Pascal Quignard, Lettre à Dominique Rabaté, Revue Europe, 2010

La liberté

Dans le verbe grec eleusomai (aller où on veut) revivent les bêtes sauvages, en opposition aux animaux domestiques entourés de barrières, de murets, de fils de fer barbelés, de frontières.

C’est ainsi que l’étymologie du grec eleutheros (to elthein opou erâ) rejoint celle du mot français sauvage.

Le français sauvage se décompose en latin soli-vagus, qui erre en solitaire.

**Consigne**
Prolongez, s'il vous plaît, le texte sur la liberté et l'étymologie de « sauvage » à partir de sa dernière phrase. La liste ne joue aucun rôle dans ce travail.

**Données fournies**
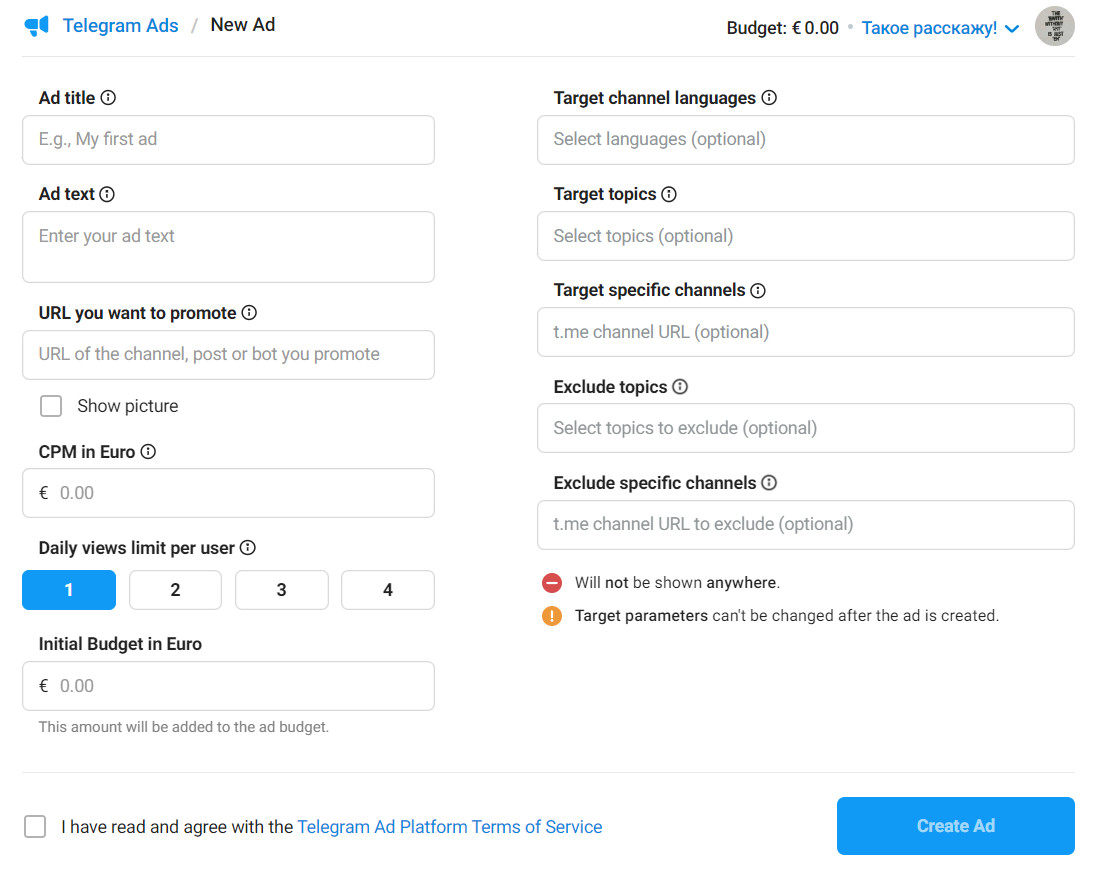
Task: Enable the Show picture checkbox
Action: pos(51,406)
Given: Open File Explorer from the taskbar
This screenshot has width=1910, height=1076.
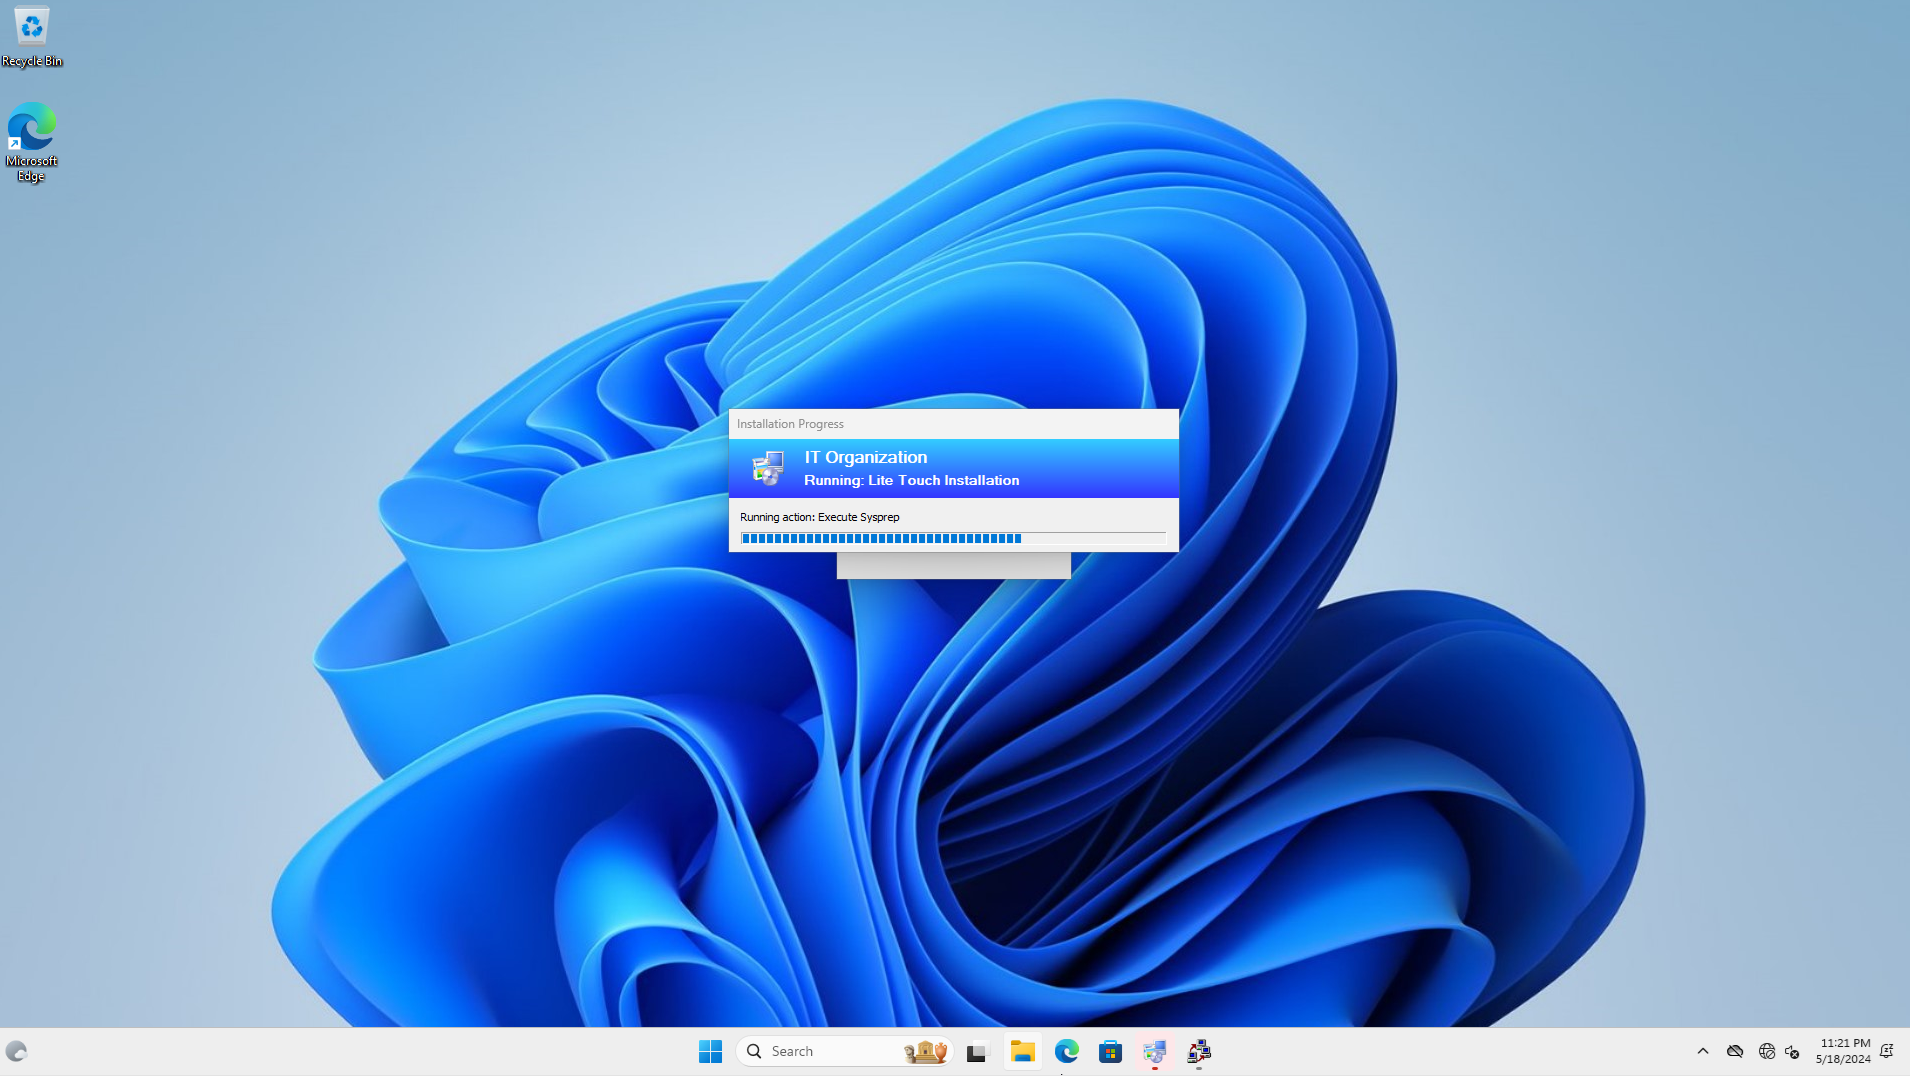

**Réponse**
Qu’est-ce que la liberté ? Ce qui sonne le rappel à la sauvagerie source. Car les petits enfants étaient comme des chats. Sauvagerie dont la domestication laisse la nostalgie à tout enfant que l’obéissance involontaire au sein de la famille et que la servitude volontaire de l’éducation ont repoussé d’abord dans l’admiration, ensuite dans le dressage puéril, enfin dans la honte de l’esclavage. Telle est en latin la feritas, l’état de bête sauvage, qui a donné en français le mot fierté de la même façon que le soli-vagari des félins, des sangliers, des cerfs a donné en français le mot sauvagerie.

La liberté humaine rejoint cette déprise déjà animale des solitaires à l’égard des hordes ou des bandes.